SINGAPORE (Apr 16): On Apr 16, the Ministry of Finance (MOF), the Inland Revenue Authority of Singapore (IRAS), and the Monetary Authority of Singapore (MAS) announced that MOF and IRAS will extend the timeline for S-REITs to distribute at least 90% of their taxable income from 3 months to 12 months after the end of their FY2020 to qualify for tax transparency.
To avail REITs of their tax transparency treatment for FY2020, REITs with year-end March 31, 2020 and Dec 31, 2020 will have up to March 31, 2021 and Dec 31 2021 respectively, to distribute to their unitholders at least 90% of their taxable income derived in FY2020.
REITs are able to have tax transparency because they pay out 90% of their distributable income. But this leaves them with no retained earnings to weather a crisis.
Already, SPH REIT – which has an August year-end, has withheld some income available for distribution. On Apr 1, in a results announcement, SPH REIT’s distribution per unit for the 3 months to Feb 29, 2020 fell 78% y-o-y to 0.3 cent. This is despite income available for distribution rising 12.2% to $41.5 million for the REIT’s second quarter.
The decline in DPU is mainly due to SPH REIT conserving cash as it expects a worsening operational outlook and uncertainty in cash flow amid Covid-19, and is on the back of an expected need for additional tenant assistance and prudent cash flow management in view of the new legislation that may impact the collectability of rents, the REIT’s manager says.
Other REITs with retail assets have also warned that DPUs could fall. Lendlease Global Commercial REIT announced on Apr 9 that it is unlikely to meet the forecasts in its prospectus. Lendlease REIT listed in Oct last year.
MAS will raise with immediate effect the leverage limit for S-REITs from 45% to 50%. At the same time, MAS will defer the implementation of a minimum interest coverage ratio (ICR) requirement to Jan 1, 2022 which was likely to have been 2.5 times for REITs which wished to have their gearing limit raised to 50%. The higher the gearing, the more likely that ICR will be low so these could be challenging metrics to maintain should REITs opt for higher gearing.
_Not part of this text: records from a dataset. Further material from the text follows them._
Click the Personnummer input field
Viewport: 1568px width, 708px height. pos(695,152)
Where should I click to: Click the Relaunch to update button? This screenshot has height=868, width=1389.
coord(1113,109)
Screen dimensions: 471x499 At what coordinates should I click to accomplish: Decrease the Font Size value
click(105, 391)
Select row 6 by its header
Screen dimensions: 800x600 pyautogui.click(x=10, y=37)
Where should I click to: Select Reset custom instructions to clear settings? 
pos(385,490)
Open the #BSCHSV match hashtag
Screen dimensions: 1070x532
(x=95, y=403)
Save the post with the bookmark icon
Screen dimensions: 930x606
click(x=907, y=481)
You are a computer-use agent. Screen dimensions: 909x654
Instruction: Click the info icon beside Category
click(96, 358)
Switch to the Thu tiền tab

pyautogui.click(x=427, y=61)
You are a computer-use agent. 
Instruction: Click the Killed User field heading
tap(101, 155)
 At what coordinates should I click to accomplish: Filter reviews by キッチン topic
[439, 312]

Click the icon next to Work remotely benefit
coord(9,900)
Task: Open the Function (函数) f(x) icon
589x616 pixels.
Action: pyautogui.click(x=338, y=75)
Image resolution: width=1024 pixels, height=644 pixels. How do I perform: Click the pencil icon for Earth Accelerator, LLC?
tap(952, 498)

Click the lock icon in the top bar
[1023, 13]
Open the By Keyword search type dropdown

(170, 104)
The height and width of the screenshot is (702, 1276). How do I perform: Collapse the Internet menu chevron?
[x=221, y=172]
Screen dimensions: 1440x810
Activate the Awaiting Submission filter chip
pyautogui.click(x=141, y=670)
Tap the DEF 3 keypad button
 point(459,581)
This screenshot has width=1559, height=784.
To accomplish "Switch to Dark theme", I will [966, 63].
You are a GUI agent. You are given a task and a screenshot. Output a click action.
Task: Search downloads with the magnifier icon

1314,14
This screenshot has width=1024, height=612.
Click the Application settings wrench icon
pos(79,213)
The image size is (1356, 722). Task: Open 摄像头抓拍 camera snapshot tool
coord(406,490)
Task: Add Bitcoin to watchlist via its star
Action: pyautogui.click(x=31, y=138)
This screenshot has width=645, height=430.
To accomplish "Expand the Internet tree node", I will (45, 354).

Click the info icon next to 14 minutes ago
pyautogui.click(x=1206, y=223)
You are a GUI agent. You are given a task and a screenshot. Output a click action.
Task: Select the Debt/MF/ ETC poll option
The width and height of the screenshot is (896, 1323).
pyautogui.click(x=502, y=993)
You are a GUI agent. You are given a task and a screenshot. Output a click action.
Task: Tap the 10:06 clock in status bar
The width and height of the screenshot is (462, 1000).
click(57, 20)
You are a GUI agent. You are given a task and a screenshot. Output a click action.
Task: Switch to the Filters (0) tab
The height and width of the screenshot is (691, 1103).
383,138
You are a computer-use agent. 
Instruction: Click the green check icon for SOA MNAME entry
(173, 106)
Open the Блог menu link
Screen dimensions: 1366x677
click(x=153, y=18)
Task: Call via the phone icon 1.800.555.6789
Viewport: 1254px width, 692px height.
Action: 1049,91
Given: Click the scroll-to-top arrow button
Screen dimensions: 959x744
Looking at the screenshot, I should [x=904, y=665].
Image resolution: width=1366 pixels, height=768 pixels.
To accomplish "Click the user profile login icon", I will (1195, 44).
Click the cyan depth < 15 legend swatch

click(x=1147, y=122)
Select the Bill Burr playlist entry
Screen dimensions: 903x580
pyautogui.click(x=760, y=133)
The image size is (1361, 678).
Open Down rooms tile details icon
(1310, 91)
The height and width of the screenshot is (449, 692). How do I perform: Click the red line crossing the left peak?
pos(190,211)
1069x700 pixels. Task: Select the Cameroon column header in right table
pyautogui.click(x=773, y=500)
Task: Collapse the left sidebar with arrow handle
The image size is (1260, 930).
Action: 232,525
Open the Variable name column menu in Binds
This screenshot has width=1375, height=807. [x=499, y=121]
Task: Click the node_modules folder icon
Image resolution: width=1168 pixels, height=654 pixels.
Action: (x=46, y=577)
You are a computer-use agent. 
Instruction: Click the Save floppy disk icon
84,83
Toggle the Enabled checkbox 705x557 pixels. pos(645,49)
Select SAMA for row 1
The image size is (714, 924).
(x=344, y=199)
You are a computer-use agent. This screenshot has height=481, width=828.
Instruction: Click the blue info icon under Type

A couple of industrial REITs reported gearing ratios at 40%. Among the retail REITs, although stressed REITs such as Lippo Mall Indonesia Retail Trust had a gearing ratio at around 34.7%, a 7% decline in its valuation would have caused it to breach the original 45% gearing limit. Now with gearing at 50%, valuations at its properties will have a lot more room to fall before LMIRT hits a 50% gearing ceiling.
The deferment of ICR will also come as a relief to many REITs. United Hampshire US REIT which listed in Mar this year has an ICR of 2.3 times, according to a UOB Kay Hian report dated Mar 15. Other REITs with low ICR are Mapletree North Asia Commercial Trust (2.5x) EC-World REIT (2.6x), Far East Hospitality Trust (2.8x) and Suntec REIT (2.9x).
Chew Sutat, Head of Global Sales and Origination, SGX, calls this joint action a "win-win" for all. "These measures are welcome news for all stakeholders, sponsors, issuers and REITs, but also for Singapore as a whole as it demonstrates a responsive, conducive and business-friendly environment. But perhaps the biggest winners are individual and institutional investors, who can now continue to invest with greater confidence," he says.
By increasing the leverage limit from 45% to 50%, S-REITs will be able to better manage their capital structure in the short term. Furthermore, this asset class is set up for long-term success by being more competitive. "This, together with the enhanced share issue limit announced by SGX RegCo last week, make equity fundraising much easier for S-REITs and allow them additional debt headroom," says Chew.